## Written request
Update the items below by changing "Viewport" to "Display" wherever it occurs, and write them out again with everything else kept the same.

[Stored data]
____
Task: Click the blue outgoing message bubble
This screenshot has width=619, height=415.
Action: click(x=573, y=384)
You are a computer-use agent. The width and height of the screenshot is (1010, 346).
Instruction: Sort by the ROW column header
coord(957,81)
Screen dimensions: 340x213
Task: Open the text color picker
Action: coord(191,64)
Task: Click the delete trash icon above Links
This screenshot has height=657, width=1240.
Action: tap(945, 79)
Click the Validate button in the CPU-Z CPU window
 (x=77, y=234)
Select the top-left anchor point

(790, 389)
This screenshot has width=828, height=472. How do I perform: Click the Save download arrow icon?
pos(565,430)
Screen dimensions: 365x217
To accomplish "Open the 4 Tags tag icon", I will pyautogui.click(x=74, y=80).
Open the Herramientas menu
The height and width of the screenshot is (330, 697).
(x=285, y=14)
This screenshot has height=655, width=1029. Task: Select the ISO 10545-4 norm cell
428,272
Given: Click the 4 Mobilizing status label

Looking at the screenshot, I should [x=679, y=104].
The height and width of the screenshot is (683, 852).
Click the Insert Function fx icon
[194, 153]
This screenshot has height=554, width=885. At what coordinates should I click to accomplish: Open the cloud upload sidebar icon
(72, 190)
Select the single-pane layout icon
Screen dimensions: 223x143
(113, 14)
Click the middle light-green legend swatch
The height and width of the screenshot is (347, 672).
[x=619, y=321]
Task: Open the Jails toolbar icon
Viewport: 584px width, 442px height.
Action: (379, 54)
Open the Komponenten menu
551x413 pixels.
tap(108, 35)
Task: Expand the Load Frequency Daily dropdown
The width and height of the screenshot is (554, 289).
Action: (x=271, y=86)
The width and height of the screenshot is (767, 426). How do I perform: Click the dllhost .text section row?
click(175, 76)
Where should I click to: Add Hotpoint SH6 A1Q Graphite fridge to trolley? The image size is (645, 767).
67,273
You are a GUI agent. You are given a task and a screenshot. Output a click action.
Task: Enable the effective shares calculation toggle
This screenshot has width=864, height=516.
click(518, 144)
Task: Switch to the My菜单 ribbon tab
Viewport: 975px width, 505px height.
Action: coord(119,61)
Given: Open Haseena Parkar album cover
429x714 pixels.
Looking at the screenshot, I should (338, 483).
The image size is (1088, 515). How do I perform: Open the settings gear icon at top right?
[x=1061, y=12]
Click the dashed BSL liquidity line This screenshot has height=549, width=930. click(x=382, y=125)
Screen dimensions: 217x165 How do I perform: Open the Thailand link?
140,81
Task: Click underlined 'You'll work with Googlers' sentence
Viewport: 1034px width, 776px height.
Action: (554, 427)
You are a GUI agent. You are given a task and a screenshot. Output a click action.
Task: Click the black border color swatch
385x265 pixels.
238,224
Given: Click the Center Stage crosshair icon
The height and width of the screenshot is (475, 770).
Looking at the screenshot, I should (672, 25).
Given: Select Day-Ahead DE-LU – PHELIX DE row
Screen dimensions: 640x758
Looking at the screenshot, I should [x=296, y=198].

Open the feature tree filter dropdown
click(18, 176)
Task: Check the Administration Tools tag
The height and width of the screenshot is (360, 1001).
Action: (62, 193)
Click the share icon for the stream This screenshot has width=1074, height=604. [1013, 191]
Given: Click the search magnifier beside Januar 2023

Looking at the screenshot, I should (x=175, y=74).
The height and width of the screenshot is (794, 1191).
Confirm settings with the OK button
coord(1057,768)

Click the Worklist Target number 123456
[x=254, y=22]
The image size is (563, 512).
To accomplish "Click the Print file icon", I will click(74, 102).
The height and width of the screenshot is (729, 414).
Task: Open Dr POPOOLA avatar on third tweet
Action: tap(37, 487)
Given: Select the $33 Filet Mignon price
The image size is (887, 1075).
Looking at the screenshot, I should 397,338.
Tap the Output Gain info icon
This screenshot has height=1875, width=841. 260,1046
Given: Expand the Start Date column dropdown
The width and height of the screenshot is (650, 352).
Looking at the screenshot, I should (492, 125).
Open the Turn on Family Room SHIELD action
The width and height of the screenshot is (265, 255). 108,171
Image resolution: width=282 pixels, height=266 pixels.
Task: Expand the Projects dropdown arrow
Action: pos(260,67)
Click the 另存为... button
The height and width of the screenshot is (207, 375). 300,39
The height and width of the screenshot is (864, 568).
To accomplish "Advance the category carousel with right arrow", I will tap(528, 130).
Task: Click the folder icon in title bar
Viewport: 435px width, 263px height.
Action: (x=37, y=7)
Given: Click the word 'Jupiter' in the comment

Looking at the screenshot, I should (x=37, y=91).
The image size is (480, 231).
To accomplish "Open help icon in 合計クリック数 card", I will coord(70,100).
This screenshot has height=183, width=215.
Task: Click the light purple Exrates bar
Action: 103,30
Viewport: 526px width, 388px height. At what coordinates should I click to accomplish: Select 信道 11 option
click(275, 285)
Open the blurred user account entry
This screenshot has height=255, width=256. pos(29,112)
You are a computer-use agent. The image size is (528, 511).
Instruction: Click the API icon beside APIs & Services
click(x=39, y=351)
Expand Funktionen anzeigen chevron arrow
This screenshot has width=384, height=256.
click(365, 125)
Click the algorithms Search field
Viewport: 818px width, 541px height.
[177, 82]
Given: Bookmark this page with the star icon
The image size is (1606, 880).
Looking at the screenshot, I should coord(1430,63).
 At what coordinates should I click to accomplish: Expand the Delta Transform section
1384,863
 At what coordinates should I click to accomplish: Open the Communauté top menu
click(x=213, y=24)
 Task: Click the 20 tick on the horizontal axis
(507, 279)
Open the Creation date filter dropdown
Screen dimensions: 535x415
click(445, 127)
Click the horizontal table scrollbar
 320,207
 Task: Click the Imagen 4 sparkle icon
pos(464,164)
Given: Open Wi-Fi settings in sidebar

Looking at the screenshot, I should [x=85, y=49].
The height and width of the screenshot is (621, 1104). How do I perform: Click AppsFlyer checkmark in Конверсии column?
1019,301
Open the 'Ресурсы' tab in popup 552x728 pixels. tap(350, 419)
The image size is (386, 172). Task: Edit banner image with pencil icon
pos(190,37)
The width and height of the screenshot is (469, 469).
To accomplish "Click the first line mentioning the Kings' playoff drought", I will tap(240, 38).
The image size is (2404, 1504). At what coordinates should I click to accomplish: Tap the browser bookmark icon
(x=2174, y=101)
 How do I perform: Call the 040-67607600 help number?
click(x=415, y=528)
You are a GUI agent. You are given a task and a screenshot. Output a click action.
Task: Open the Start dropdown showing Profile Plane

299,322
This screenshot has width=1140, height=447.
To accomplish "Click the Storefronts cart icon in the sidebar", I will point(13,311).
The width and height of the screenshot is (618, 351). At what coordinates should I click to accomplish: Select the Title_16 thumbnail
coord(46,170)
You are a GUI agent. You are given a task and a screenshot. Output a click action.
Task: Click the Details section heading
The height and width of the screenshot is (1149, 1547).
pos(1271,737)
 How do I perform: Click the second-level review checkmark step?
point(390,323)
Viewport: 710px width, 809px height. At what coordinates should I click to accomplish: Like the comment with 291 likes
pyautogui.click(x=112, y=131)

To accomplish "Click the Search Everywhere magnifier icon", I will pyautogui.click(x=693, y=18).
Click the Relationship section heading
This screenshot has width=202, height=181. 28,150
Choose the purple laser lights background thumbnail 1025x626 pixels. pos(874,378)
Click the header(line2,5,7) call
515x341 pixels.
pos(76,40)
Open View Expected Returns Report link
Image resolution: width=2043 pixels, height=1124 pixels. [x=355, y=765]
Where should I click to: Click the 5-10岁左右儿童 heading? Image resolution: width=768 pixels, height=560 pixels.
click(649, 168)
____
## Answer to this problem
Task: Click the blue outgoing message bubble
This screenshot has width=619, height=415.
Action: click(x=573, y=384)
You are a computer-use agent. The width and height of the screenshot is (1010, 346).
Instruction: Sort by the ROW column header
coord(957,81)
Screen dimensions: 340x213
Task: Open the text color picker
Action: coord(191,64)
Task: Click the delete trash icon above Links
This screenshot has height=657, width=1240.
Action: tap(945, 79)
Click the Validate button in the CPU-Z CPU window
 (x=77, y=234)
Select the top-left anchor point

(790, 389)
This screenshot has width=828, height=472. How do I perform: Click the Save download arrow icon?
pos(565,430)
Screen dimensions: 365x217
To accomplish "Open the 4 Tags tag icon", I will pyautogui.click(x=74, y=80).
Open the Herramientas menu
The height and width of the screenshot is (330, 697).
(x=285, y=14)
This screenshot has height=655, width=1029. Task: Select the ISO 10545-4 norm cell
428,272
Given: Click the 4 Mobilizing status label

Looking at the screenshot, I should [x=679, y=104].
The height and width of the screenshot is (683, 852).
Click the Insert Function fx icon
[194, 153]
This screenshot has height=554, width=885. At what coordinates should I click to accomplish: Open the cloud upload sidebar icon
(72, 190)
Select the single-pane layout icon
Screen dimensions: 223x143
(113, 14)
Click the middle light-green legend swatch
The height and width of the screenshot is (347, 672).
[x=619, y=321]
Task: Open the Jails toolbar icon
Display: 584px width, 442px height.
Action: (379, 54)
Open the Komponenten menu
551x413 pixels.
tap(108, 35)
Task: Expand the Load Frequency Daily dropdown
The width and height of the screenshot is (554, 289).
Action: (x=271, y=86)
The width and height of the screenshot is (767, 426). How do I perform: Click the dllhost .text section row?
click(175, 76)
Where should I click to: Add Hotpoint SH6 A1Q Graphite fridge to trolley? The image size is (645, 767).
67,273
You are a GUI agent. You are given a task and a screenshot. Output a click action.
Task: Enable the effective shares calculation toggle
This screenshot has width=864, height=516.
click(518, 144)
Task: Switch to the My菜单 ribbon tab
Display: 975px width, 505px height.
Action: coord(119,61)
Given: Open Haseena Parkar album cover
429x714 pixels.
Looking at the screenshot, I should (338, 483).
The image size is (1088, 515). How do I perform: Open the settings gear icon at top right?
[x=1061, y=12]
Click the dashed BSL liquidity line This screenshot has height=549, width=930. click(x=382, y=125)
Screen dimensions: 217x165 How do I perform: Open the Thailand link?
140,81
Task: Click underlined 'You'll work with Googlers' sentence
Display: 1034px width, 776px height.
Action: (554, 427)
You are a GUI agent. You are given a task and a screenshot. Output a click action.
Task: Click the black border color swatch
385x265 pixels.
238,224
Given: Click the Center Stage crosshair icon
The height and width of the screenshot is (475, 770).
Looking at the screenshot, I should (672, 25).
Given: Select Day-Ahead DE-LU – PHELIX DE row
Screen dimensions: 640x758
Looking at the screenshot, I should [x=296, y=198].

Open the feature tree filter dropdown
click(18, 176)
Task: Check the Administration Tools tag
The height and width of the screenshot is (360, 1001).
Action: (62, 193)
Click the share icon for the stream This screenshot has width=1074, height=604. [1013, 191]
Given: Click the search magnifier beside Januar 2023

Looking at the screenshot, I should (x=175, y=74).
The height and width of the screenshot is (794, 1191).
Confirm settings with the OK button
coord(1057,768)

Click the Worklist Target number 123456
[x=254, y=22]
The image size is (563, 512).
To accomplish "Click the Print file icon", I will click(74, 102).
The height and width of the screenshot is (729, 414).
Task: Open Dr POPOOLA avatar on third tweet
Action: tap(37, 487)
Given: Select the $33 Filet Mignon price
The image size is (887, 1075).
Looking at the screenshot, I should 397,338.
Tap the Output Gain info icon
This screenshot has height=1875, width=841. 260,1046
Given: Expand the Start Date column dropdown
The width and height of the screenshot is (650, 352).
Looking at the screenshot, I should (492, 125).
Open the Turn on Family Room SHIELD action
The width and height of the screenshot is (265, 255). 108,171
Image resolution: width=282 pixels, height=266 pixels.
Task: Expand the Projects dropdown arrow
Action: pos(260,67)
Click the 另存为... button
The height and width of the screenshot is (207, 375). 300,39
The height and width of the screenshot is (864, 568).
To accomplish "Advance the category carousel with right arrow", I will tap(528, 130).
Task: Click the folder icon in title bar
Display: 435px width, 263px height.
Action: (x=37, y=7)
Given: Click the word 'Jupiter' in the comment

Looking at the screenshot, I should (x=37, y=91).
The image size is (480, 231).
To accomplish "Open help icon in 合計クリック数 card", I will coord(70,100).
This screenshot has height=183, width=215.
Task: Click the light purple Exrates bar
Action: 103,30
Display: 526px width, 388px height. At what coordinates should I click to accomplish: Select 信道 11 option
click(275, 285)
Open the blurred user account entry
This screenshot has height=255, width=256. pos(29,112)
You are a computer-use agent. The image size is (528, 511).
Instruction: Click the API icon beside APIs & Services
click(x=39, y=351)
Expand Funktionen anzeigen chevron arrow
This screenshot has width=384, height=256.
click(365, 125)
Click the algorithms Search field
Display: 818px width, 541px height.
[177, 82]
Given: Bookmark this page with the star icon
The image size is (1606, 880).
Looking at the screenshot, I should coord(1430,63).
 At what coordinates should I click to accomplish: Expand the Delta Transform section
1384,863
 At what coordinates should I click to accomplish: Open the Communauté top menu
click(x=213, y=24)
 Task: Click the 20 tick on the horizontal axis
(507, 279)
Open the Creation date filter dropdown
Screen dimensions: 535x415
click(445, 127)
Click the horizontal table scrollbar
 320,207
 Task: Click the Imagen 4 sparkle icon
pos(464,164)
Given: Open Wi-Fi settings in sidebar

Looking at the screenshot, I should [x=85, y=49].
The height and width of the screenshot is (621, 1104). How do I perform: Click AppsFlyer checkmark in Конверсии column?
1019,301
Open the 'Ресурсы' tab in popup 552x728 pixels. tap(350, 419)
The image size is (386, 172). Task: Edit banner image with pencil icon
pos(190,37)
The width and height of the screenshot is (469, 469).
To accomplish "Click the first line mentioning the Kings' playoff drought", I will tap(240, 38).
The image size is (2404, 1504). At what coordinates should I click to accomplish: Tap the browser bookmark icon
(x=2174, y=101)
 How do I perform: Call the 040-67607600 help number?
click(x=415, y=528)
You are a GUI agent. You are given a task and a screenshot. Output a click action.
Task: Open the Start dropdown showing Profile Plane

299,322
This screenshot has width=1140, height=447.
To accomplish "Click the Storefronts cart icon in the sidebar", I will point(13,311).
The width and height of the screenshot is (618, 351). At what coordinates should I click to accomplish: Select the Title_16 thumbnail
coord(46,170)
You are a GUI agent. You are given a task and a screenshot. Output a click action.
Task: Click the Details section heading
The height and width of the screenshot is (1149, 1547).
pos(1271,737)
 How do I perform: Click the second-level review checkmark step?
point(390,323)
Display: 710px width, 809px height. At what coordinates should I click to accomplish: Like the comment with 291 likes
pyautogui.click(x=112, y=131)

To accomplish "Click the Search Everywhere magnifier icon", I will pyautogui.click(x=693, y=18).
Click the Relationship section heading
This screenshot has width=202, height=181. 28,150
Choose the purple laser lights background thumbnail 1025x626 pixels. pos(874,378)
Click the header(line2,5,7) call
515x341 pixels.
pos(76,40)
Open View Expected Returns Report link
Image resolution: width=2043 pixels, height=1124 pixels. [x=355, y=765]
Where should I click to: Click the 5-10岁左右儿童 heading? Image resolution: width=768 pixels, height=560 pixels.
click(649, 168)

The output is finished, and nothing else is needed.